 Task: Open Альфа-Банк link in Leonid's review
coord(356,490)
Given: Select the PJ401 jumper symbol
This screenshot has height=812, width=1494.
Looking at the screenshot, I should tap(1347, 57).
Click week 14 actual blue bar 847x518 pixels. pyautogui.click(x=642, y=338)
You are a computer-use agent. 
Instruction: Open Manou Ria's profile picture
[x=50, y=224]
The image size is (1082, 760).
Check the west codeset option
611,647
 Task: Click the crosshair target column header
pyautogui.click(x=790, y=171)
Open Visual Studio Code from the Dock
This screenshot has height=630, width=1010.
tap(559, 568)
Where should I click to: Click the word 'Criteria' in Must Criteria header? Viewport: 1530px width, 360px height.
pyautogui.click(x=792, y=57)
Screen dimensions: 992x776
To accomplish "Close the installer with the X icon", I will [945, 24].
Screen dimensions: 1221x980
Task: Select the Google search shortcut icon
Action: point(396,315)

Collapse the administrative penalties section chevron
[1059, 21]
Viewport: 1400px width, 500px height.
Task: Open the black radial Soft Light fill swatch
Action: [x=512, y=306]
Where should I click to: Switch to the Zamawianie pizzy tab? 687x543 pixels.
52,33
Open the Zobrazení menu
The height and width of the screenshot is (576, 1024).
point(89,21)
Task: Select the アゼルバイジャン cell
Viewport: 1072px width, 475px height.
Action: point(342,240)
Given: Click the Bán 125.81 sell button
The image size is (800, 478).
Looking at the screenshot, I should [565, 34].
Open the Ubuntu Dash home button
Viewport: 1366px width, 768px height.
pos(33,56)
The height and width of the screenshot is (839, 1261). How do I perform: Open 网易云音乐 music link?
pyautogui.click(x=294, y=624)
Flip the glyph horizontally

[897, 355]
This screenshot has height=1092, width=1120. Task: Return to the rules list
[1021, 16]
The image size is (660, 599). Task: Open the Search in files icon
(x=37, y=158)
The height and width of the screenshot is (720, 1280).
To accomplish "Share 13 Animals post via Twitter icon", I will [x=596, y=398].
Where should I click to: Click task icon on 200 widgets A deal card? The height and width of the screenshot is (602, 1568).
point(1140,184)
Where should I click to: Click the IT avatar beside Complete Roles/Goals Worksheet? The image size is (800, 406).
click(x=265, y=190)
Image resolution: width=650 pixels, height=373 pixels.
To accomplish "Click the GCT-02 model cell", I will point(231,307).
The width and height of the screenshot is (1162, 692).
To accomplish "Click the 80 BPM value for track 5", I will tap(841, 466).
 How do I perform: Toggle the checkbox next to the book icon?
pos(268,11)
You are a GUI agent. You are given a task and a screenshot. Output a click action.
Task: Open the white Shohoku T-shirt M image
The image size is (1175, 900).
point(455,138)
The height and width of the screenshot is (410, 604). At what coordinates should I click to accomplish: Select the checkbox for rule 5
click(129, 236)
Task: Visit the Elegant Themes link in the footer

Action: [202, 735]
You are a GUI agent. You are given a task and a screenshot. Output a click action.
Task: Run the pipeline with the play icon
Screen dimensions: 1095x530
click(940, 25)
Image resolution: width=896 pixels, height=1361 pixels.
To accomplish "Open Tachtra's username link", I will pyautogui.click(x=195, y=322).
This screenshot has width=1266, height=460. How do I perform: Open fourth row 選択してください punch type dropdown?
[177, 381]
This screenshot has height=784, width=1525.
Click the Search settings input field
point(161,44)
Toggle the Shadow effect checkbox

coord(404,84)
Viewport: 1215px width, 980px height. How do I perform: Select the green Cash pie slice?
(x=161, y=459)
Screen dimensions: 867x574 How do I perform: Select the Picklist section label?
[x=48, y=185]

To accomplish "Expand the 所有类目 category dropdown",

○ ○ ○ ○ ○

:: Work to complete ::
Your response should consist of the data above, duplicated exactly.

:: Result of the exercise ::
 Task: Open Альфа-Банк link in Leonid's review
coord(356,490)
Given: Select the PJ401 jumper symbol
This screenshot has height=812, width=1494.
Looking at the screenshot, I should tap(1347, 57).
Click week 14 actual blue bar 847x518 pixels. pyautogui.click(x=642, y=338)
You are a computer-use agent. 
Instruction: Open Manou Ria's profile picture
[x=50, y=224]
The image size is (1082, 760).
Check the west codeset option
611,647
 Task: Click the crosshair target column header
pyautogui.click(x=790, y=171)
Open Visual Studio Code from the Dock
This screenshot has height=630, width=1010.
tap(559, 568)
Where should I click to: Click the word 'Criteria' in Must Criteria header? Viewport: 1530px width, 360px height.
pyautogui.click(x=792, y=57)
Screen dimensions: 992x776
To accomplish "Close the installer with the X icon", I will [945, 24].
Screen dimensions: 1221x980
Task: Select the Google search shortcut icon
Action: point(396,315)

Collapse the administrative penalties section chevron
[1059, 21]
Viewport: 1400px width, 500px height.
Task: Open the black radial Soft Light fill swatch
Action: [x=512, y=306]
Where should I click to: Switch to the Zamawianie pizzy tab? 687x543 pixels.
52,33
Open the Zobrazení menu
The height and width of the screenshot is (576, 1024).
point(89,21)
Task: Select the アゼルバイジャン cell
Viewport: 1072px width, 475px height.
Action: point(342,240)
Given: Click the Bán 125.81 sell button
The image size is (800, 478).
Looking at the screenshot, I should [565, 34].
Open the Ubuntu Dash home button
Viewport: 1366px width, 768px height.
pos(33,56)
The height and width of the screenshot is (839, 1261). How do I perform: Open 网易云音乐 music link?
pyautogui.click(x=294, y=624)
Flip the glyph horizontally

[897, 355]
This screenshot has height=1092, width=1120. Task: Return to the rules list
[1021, 16]
The image size is (660, 599). Task: Open the Search in files icon
(x=37, y=158)
The height and width of the screenshot is (720, 1280).
To accomplish "Share 13 Animals post via Twitter icon", I will [x=596, y=398].
Where should I click to: Click task icon on 200 widgets A deal card? The height and width of the screenshot is (602, 1568).
point(1140,184)
Where should I click to: Click the IT avatar beside Complete Roles/Goals Worksheet? The image size is (800, 406).
click(x=265, y=190)
Image resolution: width=650 pixels, height=373 pixels.
To accomplish "Click the GCT-02 model cell", I will point(231,307).
The width and height of the screenshot is (1162, 692).
To accomplish "Click the 80 BPM value for track 5", I will tap(841, 466).
 How do I perform: Toggle the checkbox next to the book icon?
pos(268,11)
You are a GUI agent. You are given a task and a screenshot. Output a click action.
Task: Open the white Shohoku T-shirt M image
The image size is (1175, 900).
point(455,138)
The height and width of the screenshot is (410, 604). At what coordinates should I click to accomplish: Select the checkbox for rule 5
click(129, 236)
Task: Visit the Elegant Themes link in the footer

Action: [202, 735]
You are a GUI agent. You are given a task and a screenshot. Output a click action.
Task: Run the pipeline with the play icon
Screen dimensions: 1095x530
click(940, 25)
Image resolution: width=896 pixels, height=1361 pixels.
To accomplish "Open Tachtra's username link", I will pyautogui.click(x=195, y=322).
This screenshot has width=1266, height=460. How do I perform: Open fourth row 選択してください punch type dropdown?
[177, 381]
This screenshot has height=784, width=1525.
Click the Search settings input field
point(161,44)
Toggle the Shadow effect checkbox

coord(404,84)
Viewport: 1215px width, 980px height. How do I perform: Select the green Cash pie slice?
(x=161, y=459)
Screen dimensions: 867x574 How do I perform: Select the Picklist section label?
[x=48, y=185]

To accomplish "Expand the 所有类目 category dropdown",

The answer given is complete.